What if women ran the world? A tipping point missed

WASHINGTON, DC • Before the United States and the world settle in firmly to the new Donald Trump-based reality, let's take a little trip down the road not taken.

Suppose we had woken up on Nov 9 to a President-elect Hillary Clinton. And let's say that, instead of former Portuguese prime minister Antonio Guterres, New Zealand's Ms Helen Clark or Bulgaria's Ms Kristalina Georgieva had been picked to succeed Mr Ban Ki Moon as United Nations secretary-general.

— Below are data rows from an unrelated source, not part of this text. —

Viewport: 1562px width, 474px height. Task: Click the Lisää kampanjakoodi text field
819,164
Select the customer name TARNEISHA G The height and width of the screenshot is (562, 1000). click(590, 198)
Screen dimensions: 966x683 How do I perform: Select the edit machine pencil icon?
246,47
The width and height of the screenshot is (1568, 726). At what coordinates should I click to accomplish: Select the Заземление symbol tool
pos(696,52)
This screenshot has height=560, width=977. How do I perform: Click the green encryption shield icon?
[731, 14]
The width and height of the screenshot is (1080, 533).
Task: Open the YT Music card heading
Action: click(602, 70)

Mrs Clinton would have joined British Prime Minister Theresa May and German Chancellor Angela Merkel, helping to achieve critical mass in the Group of Seven. And a female UN chief would have placed women at the helm of two of the world's three biggest international organisations (France's Ms Christine Lagarde already runs the International Monetary Fund).

With so many women leaders, we would have begun to answer the question: What happens when women run the world? Would the world be better for women? Would it even be different?

According to sociologists, women leaders are of two schools - "queen bees", who are less likely to help other women advance, and "righteous women", who make the advancement of other women a priority. Most early pioneers, such as former Britain's Mrs Margaret Thatcher, India's Mrs Indira Gandhi, and Israel's Ms Golda Meir were queen bees; all of them eschewed feminism. More recently, righteous women have prevailed.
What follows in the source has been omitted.